Visual impairment affects approximately 285 million people worldwide, 39 million of who are blind, and 246 million of who have moderate to severe visual impairment. This is a huge community of people, and yet little attention is paid to developing new tools to assist them in navigating the world. Most rely on a combination of their other senses—hearing, touch, even smell—and simple tools like walking sticks to alert them to obstacles. In a world where computers help us with everything from navigating space travel to counting the steps we take in a day, we aim to improve the mobility and access of people with visual impairment beyond the walking stick.  Working with miniaturized cameras and computers—so small they can be embedded in your clothes—our researchers are challenging technology to create an experience closer to sight than anything we have previously imagined. In its simplest form, this means assisting the visually impaired as they try to navigate the world safely. But the possibilities are so much bigger. While the primary objective of our project is to help someone get where they need to go, we believe that these systems with embedded computation and sensors could also help them experience the world around them. In the future, wearable systems will make it easier for people with visual impairment to manage every task throughout a busy day, from getting to work in the morning, to making your lunch in the break room, to finding the exact file you need for your next meeting.

In 2012, the late professor Seth Teller, working with the ABF, started the MIT Fifth Sense project. The premise of this project is that computer vision can be used to enable safe navigation and object identification. The challenge is to develop a wearable system that has a small form factor yet it is capable or robustly processing a stream of images to map the feedback to directions and semantic descriptions of the environment that meet the needs of a BVI person. Such computation usually requires very large computer systems.

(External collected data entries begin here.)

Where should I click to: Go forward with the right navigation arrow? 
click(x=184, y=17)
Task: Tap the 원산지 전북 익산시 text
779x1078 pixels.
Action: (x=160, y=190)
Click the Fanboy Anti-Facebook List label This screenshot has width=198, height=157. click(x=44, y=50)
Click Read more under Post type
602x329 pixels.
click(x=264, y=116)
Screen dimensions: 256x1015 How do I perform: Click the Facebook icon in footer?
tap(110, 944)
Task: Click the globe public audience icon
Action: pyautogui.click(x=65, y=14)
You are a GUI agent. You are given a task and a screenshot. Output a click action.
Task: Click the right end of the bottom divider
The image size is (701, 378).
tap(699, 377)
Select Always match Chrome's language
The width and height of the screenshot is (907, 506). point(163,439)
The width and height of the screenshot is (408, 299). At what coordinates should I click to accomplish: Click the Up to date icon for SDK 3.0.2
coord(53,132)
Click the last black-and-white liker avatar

During the last year, working with our students and postdocs, we developed an end-to-end wearable solution for safe navigation that uses a portable camera to extract information about the local state of the world, such as such as the range and direction of obstacles; the direction of free space; and the identity and location of target objects within a space. This system provides haptic feedback presented to the user on a belt with vibration motors. Additionally, the system has depth-based object detection and recognition used for tasks such as assisting the user in navigating to an empty chair. Specifically, this project contributed

  1. a wearable vision-based system with haptic feedback for safe navigation with small form factor;
  2. a miniaturized computer chip that is customized for the processing required by safe navigation and enables a small form factor for the wearable system;
  3. real-time algorithms for segmenting the free space and mapping it to safe moving instructions, as well as for identifying objects in the space and enabling conceptual tasks such as “finding an empty chair in a room”.